◆ What you should do:
Can you pull out each line of the data below that includes the word "will"?

◆ Information:
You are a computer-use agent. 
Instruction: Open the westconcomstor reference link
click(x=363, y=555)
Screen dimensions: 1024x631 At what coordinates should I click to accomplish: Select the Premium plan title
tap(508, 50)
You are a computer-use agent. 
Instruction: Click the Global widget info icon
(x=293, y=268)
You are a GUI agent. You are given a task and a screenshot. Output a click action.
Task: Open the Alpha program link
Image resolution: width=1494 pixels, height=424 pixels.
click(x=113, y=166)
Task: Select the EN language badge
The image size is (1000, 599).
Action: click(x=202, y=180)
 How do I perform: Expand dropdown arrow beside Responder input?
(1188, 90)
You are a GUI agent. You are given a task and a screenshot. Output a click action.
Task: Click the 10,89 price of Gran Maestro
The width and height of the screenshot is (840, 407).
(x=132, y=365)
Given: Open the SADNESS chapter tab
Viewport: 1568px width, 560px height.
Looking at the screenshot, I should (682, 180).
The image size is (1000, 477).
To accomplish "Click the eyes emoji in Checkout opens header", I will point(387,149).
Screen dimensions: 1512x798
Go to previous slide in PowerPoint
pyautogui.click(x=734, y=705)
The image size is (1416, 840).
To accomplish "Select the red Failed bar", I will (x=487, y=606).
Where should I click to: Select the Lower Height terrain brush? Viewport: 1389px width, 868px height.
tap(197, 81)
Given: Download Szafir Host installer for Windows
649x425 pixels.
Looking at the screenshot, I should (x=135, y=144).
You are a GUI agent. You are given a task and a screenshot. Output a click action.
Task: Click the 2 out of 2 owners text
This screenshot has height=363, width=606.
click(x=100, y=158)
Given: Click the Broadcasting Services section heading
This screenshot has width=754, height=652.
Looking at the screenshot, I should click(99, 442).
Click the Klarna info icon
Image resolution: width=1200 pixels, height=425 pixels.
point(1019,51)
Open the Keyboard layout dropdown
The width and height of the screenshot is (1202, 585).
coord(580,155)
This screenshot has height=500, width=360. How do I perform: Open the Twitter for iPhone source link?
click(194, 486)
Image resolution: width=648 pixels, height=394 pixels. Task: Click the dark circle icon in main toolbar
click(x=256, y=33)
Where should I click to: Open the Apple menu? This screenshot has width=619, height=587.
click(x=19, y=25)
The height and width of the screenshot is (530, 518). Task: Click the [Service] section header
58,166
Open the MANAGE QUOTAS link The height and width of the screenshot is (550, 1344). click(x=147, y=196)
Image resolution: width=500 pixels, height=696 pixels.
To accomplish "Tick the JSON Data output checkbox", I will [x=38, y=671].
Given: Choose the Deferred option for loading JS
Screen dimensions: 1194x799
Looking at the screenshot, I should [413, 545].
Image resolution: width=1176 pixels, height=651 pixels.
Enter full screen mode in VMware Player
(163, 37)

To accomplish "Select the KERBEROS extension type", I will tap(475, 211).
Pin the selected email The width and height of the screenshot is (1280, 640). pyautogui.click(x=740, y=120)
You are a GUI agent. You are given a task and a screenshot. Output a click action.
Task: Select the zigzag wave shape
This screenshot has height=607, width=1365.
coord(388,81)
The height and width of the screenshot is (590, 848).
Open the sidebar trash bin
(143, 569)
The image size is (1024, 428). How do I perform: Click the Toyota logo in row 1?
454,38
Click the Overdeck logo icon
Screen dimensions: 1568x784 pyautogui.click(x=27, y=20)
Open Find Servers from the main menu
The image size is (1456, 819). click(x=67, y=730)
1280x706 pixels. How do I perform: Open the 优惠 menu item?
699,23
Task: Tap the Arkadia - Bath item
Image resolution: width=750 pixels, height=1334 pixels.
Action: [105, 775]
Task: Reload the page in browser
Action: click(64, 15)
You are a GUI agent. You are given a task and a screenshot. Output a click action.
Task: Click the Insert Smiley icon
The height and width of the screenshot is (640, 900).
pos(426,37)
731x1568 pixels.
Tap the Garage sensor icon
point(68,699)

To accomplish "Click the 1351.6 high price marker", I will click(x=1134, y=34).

◆ Answer box:
To accomplish "Click the eyes emoji in Checkout opens header", I will point(387,149).
To accomplish "Select the red Failed bar", I will (x=487, y=606).
To accomplish "Tick the JSON Data output checkbox", I will [x=38, y=671].
To accomplish "Select the KERBEROS extension type", I will tap(475, 211).
To accomplish "Click the 1351.6 high price marker", I will click(x=1134, y=34).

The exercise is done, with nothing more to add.